I love it when my work and my blogging connect in unexpected ways. It happened a few days ago when I was writing a reflection for Liturgical Press on Luke 19:11–28. In this passage, Jesus is near Jerusalem and being pestered by people who presume that the Reign of God is about to begin. They want Jesus to take up the mantle of Messiah and use that power to overthrow their Roman overlords. In response, Jesus tells them a parable. The writer of this gospel places this parable right before Jesus’ triumphal “Palm Sunday” entry into Jerusalem—where Jesus is, in essence, doing at least some of what the people so desperately desire.
But the parable itself puts a very different spin on things. It tells the story of a hated nobleman who goes away to obtain kingly power for himself—a pretty clear reference to Herod Antipas, who was trying to convince Emperor Tiberias to make him king, as his father had been before him.
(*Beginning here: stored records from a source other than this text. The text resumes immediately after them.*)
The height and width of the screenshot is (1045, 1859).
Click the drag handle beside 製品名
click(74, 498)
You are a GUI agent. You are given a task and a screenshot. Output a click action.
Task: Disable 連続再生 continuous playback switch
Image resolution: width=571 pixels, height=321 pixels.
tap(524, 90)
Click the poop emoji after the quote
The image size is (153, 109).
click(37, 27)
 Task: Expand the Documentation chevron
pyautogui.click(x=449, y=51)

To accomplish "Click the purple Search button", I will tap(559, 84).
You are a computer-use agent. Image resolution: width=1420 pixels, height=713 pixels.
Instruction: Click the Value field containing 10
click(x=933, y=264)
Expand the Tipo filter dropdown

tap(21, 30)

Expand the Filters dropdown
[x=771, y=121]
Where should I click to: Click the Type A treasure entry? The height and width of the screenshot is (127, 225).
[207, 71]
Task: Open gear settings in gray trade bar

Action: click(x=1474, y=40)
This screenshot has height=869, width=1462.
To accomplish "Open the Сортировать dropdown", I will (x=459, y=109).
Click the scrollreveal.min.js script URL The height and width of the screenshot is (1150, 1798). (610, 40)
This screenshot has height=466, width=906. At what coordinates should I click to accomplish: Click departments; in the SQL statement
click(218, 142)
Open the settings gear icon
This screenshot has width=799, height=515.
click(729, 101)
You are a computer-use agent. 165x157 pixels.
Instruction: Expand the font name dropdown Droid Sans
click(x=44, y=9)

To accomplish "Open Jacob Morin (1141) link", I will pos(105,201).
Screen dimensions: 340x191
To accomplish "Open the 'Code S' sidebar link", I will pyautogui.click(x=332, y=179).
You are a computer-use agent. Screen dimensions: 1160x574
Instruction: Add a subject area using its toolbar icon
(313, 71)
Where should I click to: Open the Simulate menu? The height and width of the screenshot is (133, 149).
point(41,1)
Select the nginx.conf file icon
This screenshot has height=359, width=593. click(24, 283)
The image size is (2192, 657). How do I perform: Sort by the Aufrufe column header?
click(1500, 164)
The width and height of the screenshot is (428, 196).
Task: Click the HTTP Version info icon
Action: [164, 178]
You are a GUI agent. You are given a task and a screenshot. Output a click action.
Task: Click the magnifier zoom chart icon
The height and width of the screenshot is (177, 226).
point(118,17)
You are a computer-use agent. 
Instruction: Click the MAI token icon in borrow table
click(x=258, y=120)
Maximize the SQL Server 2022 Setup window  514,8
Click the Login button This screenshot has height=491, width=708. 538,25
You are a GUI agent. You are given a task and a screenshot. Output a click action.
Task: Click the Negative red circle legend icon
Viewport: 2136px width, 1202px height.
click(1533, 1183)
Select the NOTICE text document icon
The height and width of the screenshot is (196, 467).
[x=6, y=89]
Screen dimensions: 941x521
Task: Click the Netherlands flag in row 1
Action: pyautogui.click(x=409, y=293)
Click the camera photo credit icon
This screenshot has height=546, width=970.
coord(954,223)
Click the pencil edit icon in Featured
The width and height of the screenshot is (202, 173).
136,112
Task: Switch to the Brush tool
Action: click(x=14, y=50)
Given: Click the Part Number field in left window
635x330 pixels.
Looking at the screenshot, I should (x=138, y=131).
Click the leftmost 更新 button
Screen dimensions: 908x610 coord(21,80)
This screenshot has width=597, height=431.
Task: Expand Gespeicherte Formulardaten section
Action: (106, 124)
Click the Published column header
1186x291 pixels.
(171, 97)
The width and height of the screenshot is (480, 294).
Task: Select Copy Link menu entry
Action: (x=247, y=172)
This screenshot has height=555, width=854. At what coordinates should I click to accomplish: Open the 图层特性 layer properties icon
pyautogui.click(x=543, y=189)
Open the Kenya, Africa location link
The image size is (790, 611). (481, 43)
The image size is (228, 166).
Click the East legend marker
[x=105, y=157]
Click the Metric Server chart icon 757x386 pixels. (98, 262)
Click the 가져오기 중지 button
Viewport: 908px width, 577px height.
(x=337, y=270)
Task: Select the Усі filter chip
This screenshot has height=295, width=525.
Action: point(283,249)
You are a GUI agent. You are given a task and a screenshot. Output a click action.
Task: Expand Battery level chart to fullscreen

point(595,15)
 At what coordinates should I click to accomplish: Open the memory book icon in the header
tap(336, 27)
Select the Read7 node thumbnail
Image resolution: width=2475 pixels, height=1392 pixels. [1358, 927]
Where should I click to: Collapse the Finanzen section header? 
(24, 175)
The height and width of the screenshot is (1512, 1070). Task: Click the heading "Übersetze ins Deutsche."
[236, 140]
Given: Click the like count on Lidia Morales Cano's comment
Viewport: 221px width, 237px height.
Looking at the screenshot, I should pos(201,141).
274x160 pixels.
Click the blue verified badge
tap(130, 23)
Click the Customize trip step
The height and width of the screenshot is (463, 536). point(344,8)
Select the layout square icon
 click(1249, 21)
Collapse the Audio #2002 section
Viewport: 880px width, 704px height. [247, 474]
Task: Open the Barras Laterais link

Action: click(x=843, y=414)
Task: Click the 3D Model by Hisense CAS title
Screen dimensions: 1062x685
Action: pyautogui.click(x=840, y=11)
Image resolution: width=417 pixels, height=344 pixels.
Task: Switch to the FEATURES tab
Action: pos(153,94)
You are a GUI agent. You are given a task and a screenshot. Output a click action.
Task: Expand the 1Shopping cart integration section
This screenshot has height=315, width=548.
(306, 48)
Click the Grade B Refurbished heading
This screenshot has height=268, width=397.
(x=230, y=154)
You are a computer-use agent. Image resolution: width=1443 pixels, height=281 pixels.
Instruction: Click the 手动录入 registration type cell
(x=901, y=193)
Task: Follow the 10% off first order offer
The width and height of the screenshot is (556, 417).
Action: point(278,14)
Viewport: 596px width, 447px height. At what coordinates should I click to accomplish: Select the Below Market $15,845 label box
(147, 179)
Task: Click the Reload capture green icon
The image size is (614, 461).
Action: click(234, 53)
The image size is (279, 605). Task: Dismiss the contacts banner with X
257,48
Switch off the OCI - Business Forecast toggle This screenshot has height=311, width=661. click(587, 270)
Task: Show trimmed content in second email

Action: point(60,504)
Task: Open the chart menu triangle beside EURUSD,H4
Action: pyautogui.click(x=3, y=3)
That nobleman leaves his slaves money, telling them to use those funds to make more money for him while he’s gone. When he returns (having obtained the kingship he sought), he rewards those who have made him money and punishes the one who didn’t. Pretty straightforward actions by a king, right?
So why was this parable remembered and shared at this place in the gospel? I think it’s a warning about the tendencies of rulers—to make it all about themselves, to reward and punish (sometimes without reason), to take all the power they can get. For many who followed Jesus, including the Zealots, this was their hope. They wanted Jesus to be a powerful ruler in the mode of other rulers. They wanted relief from oppression, and their turn at holding positions of power alongside their leader. Perhaps it was all they could imagine.
But Jesus imagined much more, and very differently, from these followers. This is why he illustrated how badly it goes for the one man who doesn’t obey. This is why he then recruited a donkey to ride, rather than a splendid horse. He was trying to get the message across that his reign is, and will be, something very different—and much more than we can possibly imagine.
Over the past two thousand years, Christians have done a lot more imagining—about what that Reign of God looks like and when and how it will arrive (which ties into my post from last week). So far, I don’t think any of us have “got it right.” We can make predictions, assumptions, and even speak for Jesus and God (which many have done), but nothing has happened—at least as far as we can tell—so no one has been proven right or wrong. Perhaps we still await a grand revelation—or perhaps it’s already happened, in Jesus, and what happens next is up to us.
Today is Epiphany, the end of the twelve days of Christmas. Epiphany means manifestation or revelation. We have come to think of epiphanies as “Aha!” moments. Perhaps today is a chance for each of us to ponder what Jesus has revealed to us, in and through his time on earth and the parables he shared. We believe God was revealed to us through the person of Jesus. How are we called to reveal Christ to others through our own selves?